Um es etwas konkreter zu formulieren: Solange Lehrstuhlinhaber/innen (oder zumindest eine grosse Minderheit) selber keine ((„keine“ ergänzt nach Hinweis von Klaus Graf, 22.11.2010, 12.08h)) Weblogs betreiben, und damit signalisieren, dass diese Publikation zum wissenschaftlichen Selbstverständnis gehört und als solche auch in der wissenschaftlichen Gemeinschaft anerkannt wird, solange werden auch Studierende und Doktorand/innen sich nur in Ausnahmefällen und im Sinne eines jederzeit verzichtbaren Hobbys mit der zeitraubenden Aufgabe belasten, ein Weblog zu führen. Das Weblog bleibt dann ein nettes, fakultatives Add-On zur individuellen Entwicklung der eigenen (wissenschaftlichen und privaten) Persönlichkeit. Und die Möglichkeiten, die diese spezifische Publikationsform gegenüber anderen, etablierten Formen wissenschaftlichen Publizierens zu eröffnen vermag, werden nicht ausgelotet.

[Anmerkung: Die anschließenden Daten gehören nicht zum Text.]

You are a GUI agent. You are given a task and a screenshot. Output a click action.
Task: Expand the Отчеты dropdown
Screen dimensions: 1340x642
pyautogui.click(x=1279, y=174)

Das wird sich wohl erst ändern, wenn durch das Schreiben von anspruchsvollen Weblog-Beiträgen wissenschaftliche Meriten erworben werden können und wenn Weblogs als Form wissenschaftlicher Publikation und das Führen eines Weblogs als Tätigkeit in den Pflichtenheften von Lehrstühlen etabliert ist.

Solche Überlegungen, geeignete „Passagen“ für Weblog-Beiträge durch Formen der redaktionellen Auswahl und des Peer Reviews in wissenschaftliche Publikationen anzustellen, werden offenbar, wie ich im Nachgang zum Workshop erfahren habe, in den USA momentan angestellt. Das gibt einerseits Hoffnung, an konkreten Ideen weiterdenken zu können. Andererseits stellt sich auch die (ebenfalls im Rahmen des Workshops noch nicht abschliessend diskutierte) allgemeine Frage nach den Merkmalen und Kriterien von Weblogs. Gibt es „wissenschaftliche Weblogs“, in welchen dann persönlich-private Anmerkungen oder skizzierte, unfertige Überlegungen keinen Platz mehr haben, weil diese dann in „privaten Weblogs“ zu platzieren sind? Teilt sich folglich die Blogosphäre? Oder gibt es Weblogs von Wissenschafter/innen, die sowohl aus ihrem wissenschaftlichen Alltag allerlei vermischtes berichten, und darunter auch ambitionierte Beiträge, die den Anspruch auf wissenschaftliche Geltung vertreten?

Hier wäre im Anschluss an den Workshop und gerade auch im Hinblick auf die Irritationen rund um die Rezensions-Übung beim Weblog Zeittaucher weiter zu denken. Und die eingangs zitierten und verlinkten Kolleg/innen haben hier anknüpfend an die Workshop-Diskussion ja bereits damit begonnen. Ich bin gespannt auf das nächste (analoge oder digitale) Kaffeekränzchen.

8 Gedanken zu „Nachdenken über Weblogs – oder: Nachwirkungen eines analogen Kaffeekränzchens“

  1. 1. Siehe auch
    http://agfnz.historikerverband.de/?p=454

    2.“Solange Lehrstuhlinhaber/innen (oder zumindest eine grosse Minderheit) selber Weblogs betreiben“ Da fehlt ein nicht.

    3. Archivalia ist ein Weblog, das ausdrücklich „original research“ betreibt, natürlich nur gelegentlich und bislang auf mich beschränkt.

    Archivalia publiziert zudem gelegentlich Rezensionen wissenschaftlicher Fachliteratur:

    http://archiv.twoday.net/stories/4941756/

  2. @ Klaus Graf: Dank für die Anmerkungen; konkret zu „2. (…) Da fehlt ein nicht“ – ein klassischer freudscher Verschreiber, vielen Dank für den Hinweis. Wurde mit entsprechendem Hinweis korrigiert.

  3. Also ich möchte betonen, ich war höchstens „leicht“ enttäuscht; es war insgesamt ein anregender Tag und bin allerdings sehr ins Nachdenken gekommen. Allerdings: Wo sind die Lehrstuhlinhaber, das ist auch eine Frage, die ich mir gestellt habe.